Бабушка Лидия, которой в то время исполнилось двенадцать лет, спрятала семейные драгоценности. Их так и не нашли, но забрали все что смогли. Младшая сестренка бабушки, двухлетняя Даша, как-то играла в песочке. В ушах ребенка поблескивали бриллиантовые серьги. В это время мимо проезжали красноармейцы, и Лидия увидела, как один выхватил саблю, а второй отстранил руку, занесенную для удара, — пожалел ребенка — и просто вырвал сережки, порвав мочки.
Много лет спустя маленькая Катя спросит у бабы Даши:
— Бабушка, а почему у тебя ушки порваны?
А когда Катя вырастет и поступит в медицинское училище в Кизляре, в 1972 году ее вызовут в НКВД и сотрудники ОБХСС будут допрашивать студентку- отличницу:
— А не рассказывала ли тебе твоя бабушка, где спрятаны сокровища вашей семьи?
Папина родня
У папы в родне были кумыки и ногайцы. Он не стал регистрировать брак с русской: как позднее узнала мама, у него уже была жена-кумычка. Водитель по профессии, отец, видимо, и в других городах имел «жен», тем более что местные законы, сурово хранящие целомудрие женщин, к мужчинам относятся снисходительно и негласно разрешают многоженство.
Родители у отца умерли, мама при родах, папа вскоре после мамы, жив был только дед. Он жил в горном ауле. В то время русские женщины в Дагестане вели себя по местным обычаям: носили платок и одежду с длинными рукавами, опускали голову, если навстречу шел мужчина. В Татаюрте, где было много русских, женщины могли выходить на работу, в магазин без мужского сопровождения, а в горах женщина одна не выходила за калитку дома.
Мама соблюдала местные обычаи. Была она женщиной очень красивой, но скромной, одевалась строго, вкусно готовила, и дед принял ее и признал внучек, правда, звал их по-своему: Катю — Кумсияит, Надю — Назифа, а Людмилу — Лайла. Поездки к деду в горный аул девочки запомнили на всю жизнь и даже научились от него языку.
Традиции гостеприимства
В памяти осталось традиционное горское гостеприимство. В горах путник подвергался опасности замерзнуть, даже погибнуть, но он знал: если доберется до ближайшего жилья — его встретят как дорогого гостя.
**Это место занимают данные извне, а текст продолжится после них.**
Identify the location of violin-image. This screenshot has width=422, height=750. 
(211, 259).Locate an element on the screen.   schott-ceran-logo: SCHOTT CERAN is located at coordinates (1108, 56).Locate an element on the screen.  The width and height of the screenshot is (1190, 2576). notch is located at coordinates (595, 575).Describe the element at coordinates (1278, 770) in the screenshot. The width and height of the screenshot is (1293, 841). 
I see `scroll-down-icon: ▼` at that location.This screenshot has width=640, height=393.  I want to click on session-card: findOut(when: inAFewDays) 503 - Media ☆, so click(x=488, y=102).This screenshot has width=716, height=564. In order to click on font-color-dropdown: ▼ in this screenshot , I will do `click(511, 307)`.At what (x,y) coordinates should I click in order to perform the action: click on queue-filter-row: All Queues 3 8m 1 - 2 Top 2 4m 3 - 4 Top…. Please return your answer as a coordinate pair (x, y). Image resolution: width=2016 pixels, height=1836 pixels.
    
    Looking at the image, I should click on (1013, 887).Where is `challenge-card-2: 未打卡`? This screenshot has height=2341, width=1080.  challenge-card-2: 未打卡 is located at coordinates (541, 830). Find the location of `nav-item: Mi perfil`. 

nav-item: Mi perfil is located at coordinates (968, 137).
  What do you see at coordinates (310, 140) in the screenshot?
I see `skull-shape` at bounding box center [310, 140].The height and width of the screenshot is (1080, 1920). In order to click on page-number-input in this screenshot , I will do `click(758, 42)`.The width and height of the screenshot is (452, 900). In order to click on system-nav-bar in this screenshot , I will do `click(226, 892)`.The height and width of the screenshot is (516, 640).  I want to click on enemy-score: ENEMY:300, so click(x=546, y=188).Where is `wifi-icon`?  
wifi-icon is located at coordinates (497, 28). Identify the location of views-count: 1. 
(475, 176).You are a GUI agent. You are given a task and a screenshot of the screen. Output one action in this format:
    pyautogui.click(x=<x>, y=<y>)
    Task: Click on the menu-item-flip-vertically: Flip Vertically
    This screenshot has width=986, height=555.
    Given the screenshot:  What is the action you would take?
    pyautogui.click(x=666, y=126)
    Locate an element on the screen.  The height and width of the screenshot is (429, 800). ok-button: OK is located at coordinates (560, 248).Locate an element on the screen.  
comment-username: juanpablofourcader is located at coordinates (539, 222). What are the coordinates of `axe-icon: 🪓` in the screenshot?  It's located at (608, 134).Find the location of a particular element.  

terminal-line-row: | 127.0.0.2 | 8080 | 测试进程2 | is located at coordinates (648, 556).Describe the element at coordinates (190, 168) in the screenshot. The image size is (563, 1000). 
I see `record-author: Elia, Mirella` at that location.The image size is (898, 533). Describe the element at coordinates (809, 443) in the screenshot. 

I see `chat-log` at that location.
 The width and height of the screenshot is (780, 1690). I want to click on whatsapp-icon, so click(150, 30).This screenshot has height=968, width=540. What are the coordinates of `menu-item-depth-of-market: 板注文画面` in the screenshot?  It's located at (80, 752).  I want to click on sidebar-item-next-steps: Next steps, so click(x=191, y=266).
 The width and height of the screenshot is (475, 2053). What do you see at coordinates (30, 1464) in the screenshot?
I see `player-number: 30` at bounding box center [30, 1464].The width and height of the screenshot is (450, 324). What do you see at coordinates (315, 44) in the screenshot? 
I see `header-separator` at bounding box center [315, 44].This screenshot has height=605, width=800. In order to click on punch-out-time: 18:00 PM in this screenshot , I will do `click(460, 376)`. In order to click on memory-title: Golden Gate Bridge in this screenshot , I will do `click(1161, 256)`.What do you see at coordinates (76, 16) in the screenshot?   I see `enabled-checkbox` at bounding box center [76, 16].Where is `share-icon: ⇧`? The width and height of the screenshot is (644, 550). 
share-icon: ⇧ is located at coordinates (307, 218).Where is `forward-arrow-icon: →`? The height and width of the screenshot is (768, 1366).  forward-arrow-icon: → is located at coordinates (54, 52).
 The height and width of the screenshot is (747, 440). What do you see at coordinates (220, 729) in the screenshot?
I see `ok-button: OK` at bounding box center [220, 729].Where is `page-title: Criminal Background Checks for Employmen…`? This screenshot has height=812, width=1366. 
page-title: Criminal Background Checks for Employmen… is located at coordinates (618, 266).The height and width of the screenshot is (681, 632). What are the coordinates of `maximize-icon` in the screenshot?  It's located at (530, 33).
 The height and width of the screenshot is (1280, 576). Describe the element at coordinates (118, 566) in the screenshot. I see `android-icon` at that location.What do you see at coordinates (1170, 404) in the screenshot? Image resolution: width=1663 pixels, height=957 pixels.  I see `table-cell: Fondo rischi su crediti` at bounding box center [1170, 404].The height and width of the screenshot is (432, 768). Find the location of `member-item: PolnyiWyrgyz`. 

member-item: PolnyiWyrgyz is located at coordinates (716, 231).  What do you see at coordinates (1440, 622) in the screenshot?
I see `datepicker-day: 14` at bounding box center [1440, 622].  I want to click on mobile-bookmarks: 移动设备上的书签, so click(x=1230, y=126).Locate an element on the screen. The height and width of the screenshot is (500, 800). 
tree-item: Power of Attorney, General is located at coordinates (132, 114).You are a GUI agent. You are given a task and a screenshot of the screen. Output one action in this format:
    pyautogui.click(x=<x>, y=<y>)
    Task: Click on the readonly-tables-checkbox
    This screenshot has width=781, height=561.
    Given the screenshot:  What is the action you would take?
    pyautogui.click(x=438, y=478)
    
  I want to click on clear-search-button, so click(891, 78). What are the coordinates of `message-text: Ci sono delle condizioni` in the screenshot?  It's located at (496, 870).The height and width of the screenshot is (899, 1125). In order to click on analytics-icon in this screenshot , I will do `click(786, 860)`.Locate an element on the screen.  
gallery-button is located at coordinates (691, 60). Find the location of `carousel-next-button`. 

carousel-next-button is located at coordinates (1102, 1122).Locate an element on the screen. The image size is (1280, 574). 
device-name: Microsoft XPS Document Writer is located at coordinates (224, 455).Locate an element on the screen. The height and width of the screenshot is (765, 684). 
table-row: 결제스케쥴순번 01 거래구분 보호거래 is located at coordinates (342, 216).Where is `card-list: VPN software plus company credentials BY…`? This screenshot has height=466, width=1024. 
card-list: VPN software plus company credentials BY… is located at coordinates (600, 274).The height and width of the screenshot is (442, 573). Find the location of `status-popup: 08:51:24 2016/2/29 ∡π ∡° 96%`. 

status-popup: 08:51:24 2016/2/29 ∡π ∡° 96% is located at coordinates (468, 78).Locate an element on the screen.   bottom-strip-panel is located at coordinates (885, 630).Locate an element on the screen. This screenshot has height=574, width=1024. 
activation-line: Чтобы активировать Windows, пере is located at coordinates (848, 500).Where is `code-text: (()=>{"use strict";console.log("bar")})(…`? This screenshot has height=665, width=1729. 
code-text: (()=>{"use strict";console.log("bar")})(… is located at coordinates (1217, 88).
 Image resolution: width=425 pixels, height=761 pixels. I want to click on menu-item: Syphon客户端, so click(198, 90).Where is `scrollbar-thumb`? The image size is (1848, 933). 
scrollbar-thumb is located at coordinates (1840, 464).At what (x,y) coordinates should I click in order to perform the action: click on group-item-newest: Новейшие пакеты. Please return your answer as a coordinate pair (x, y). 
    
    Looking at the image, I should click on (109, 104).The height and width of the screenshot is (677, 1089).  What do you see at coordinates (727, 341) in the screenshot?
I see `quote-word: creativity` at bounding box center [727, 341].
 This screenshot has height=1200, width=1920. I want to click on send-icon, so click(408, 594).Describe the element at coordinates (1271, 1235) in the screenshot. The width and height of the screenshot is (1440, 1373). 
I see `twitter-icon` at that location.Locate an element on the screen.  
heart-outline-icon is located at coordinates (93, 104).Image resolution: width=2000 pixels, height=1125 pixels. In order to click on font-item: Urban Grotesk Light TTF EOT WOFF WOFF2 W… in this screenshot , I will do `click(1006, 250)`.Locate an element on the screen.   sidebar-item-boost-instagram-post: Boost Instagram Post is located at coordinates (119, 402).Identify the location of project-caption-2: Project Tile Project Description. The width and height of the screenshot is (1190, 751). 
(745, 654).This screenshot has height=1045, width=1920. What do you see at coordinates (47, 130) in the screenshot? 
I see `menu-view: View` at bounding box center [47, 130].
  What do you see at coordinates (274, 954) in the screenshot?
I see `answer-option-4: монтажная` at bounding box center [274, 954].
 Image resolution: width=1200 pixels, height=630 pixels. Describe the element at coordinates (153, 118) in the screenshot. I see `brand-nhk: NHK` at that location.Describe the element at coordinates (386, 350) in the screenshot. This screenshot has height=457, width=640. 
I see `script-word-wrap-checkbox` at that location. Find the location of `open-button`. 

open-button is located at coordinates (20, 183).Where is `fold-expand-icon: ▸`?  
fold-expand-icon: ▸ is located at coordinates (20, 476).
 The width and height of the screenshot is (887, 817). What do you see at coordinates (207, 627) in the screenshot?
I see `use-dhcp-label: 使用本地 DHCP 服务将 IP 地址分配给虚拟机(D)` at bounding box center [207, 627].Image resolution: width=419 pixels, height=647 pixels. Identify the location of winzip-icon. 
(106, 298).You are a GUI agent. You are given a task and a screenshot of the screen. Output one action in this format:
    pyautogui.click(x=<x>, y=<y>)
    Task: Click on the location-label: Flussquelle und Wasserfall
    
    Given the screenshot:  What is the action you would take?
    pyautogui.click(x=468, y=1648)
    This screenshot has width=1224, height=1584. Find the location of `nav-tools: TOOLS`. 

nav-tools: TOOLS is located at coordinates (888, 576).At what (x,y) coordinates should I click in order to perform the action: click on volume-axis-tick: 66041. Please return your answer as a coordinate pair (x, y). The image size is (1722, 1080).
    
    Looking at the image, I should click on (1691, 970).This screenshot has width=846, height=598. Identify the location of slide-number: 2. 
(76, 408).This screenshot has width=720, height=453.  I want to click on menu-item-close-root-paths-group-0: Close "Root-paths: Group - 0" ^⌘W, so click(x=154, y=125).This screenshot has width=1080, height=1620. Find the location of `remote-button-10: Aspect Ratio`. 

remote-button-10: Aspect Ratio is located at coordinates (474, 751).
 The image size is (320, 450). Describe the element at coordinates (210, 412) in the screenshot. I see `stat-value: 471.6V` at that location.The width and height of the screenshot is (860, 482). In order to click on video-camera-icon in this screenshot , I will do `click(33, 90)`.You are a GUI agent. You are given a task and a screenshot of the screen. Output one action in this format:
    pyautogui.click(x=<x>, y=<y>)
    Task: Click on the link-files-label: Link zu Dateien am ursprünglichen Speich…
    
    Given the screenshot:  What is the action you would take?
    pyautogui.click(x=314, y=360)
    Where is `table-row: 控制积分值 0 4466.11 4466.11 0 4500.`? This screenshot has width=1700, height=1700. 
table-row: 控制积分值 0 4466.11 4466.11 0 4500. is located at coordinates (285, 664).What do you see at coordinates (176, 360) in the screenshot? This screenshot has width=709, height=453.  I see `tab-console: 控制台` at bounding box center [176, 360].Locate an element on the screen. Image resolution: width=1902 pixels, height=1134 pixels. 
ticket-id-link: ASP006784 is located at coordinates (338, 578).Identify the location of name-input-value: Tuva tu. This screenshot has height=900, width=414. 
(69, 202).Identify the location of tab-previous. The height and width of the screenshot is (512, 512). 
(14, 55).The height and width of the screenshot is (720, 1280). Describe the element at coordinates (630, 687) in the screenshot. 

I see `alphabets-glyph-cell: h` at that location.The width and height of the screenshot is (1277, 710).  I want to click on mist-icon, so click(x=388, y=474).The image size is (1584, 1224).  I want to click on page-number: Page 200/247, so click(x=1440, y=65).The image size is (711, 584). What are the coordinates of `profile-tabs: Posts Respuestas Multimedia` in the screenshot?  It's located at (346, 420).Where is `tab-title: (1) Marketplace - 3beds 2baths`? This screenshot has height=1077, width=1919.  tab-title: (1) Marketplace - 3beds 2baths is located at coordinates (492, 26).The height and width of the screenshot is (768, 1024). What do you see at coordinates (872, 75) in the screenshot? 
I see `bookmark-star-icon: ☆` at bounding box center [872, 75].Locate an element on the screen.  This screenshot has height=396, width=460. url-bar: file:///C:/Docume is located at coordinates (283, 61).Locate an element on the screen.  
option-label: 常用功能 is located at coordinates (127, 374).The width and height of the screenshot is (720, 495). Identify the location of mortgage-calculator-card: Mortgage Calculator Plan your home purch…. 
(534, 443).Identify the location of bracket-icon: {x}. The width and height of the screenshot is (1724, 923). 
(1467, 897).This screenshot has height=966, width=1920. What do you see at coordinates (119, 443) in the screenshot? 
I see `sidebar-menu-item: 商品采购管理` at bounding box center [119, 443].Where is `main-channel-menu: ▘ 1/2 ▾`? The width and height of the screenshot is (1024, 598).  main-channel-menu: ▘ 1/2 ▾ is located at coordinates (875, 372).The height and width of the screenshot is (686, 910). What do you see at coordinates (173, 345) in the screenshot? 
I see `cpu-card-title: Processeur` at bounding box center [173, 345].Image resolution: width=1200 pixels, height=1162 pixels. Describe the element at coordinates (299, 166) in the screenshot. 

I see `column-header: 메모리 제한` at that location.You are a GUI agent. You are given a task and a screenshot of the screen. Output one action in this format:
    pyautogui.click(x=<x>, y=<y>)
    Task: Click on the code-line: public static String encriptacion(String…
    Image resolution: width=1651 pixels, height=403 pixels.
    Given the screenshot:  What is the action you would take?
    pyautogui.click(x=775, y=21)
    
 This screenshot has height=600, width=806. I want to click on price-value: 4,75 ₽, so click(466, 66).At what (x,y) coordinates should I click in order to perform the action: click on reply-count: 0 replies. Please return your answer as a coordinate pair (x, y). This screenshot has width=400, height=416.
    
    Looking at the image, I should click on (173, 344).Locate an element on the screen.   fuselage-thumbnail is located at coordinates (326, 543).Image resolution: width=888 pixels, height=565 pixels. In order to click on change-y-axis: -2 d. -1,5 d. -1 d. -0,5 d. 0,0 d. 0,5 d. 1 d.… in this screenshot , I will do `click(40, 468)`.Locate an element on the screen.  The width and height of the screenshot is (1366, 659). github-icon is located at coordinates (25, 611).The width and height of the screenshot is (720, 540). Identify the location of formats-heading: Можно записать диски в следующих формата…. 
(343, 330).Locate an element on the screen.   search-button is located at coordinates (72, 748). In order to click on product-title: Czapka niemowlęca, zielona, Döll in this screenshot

В горских домах даже держали специальные шубы для гостей, чтобы те могли согреться с дороги.
В Татаюрте жили люди многих национальностей, у Кати в классе были русские, кумыки, ногайцы,
чеченцы, немцы. Помогали друг другу во всем. Принято было угощать соседей. Сготовит мама хинкал и несет всем соседям. И их тоже все соседи угощают.
Много лет спустя, когда переехали в Россию, мама на следующий после переезда день так же приготовила хинкал и постучала в дверь соседям. Соседка выглянула, очень удивилась:
— Нам ничего не нужно! И ничего нам больше не носите!
И — захлопнула дверь. Катя утешала расстроенную маму:
— Мамочка, это большой город! Здесь не принято угощать незнакомых людей!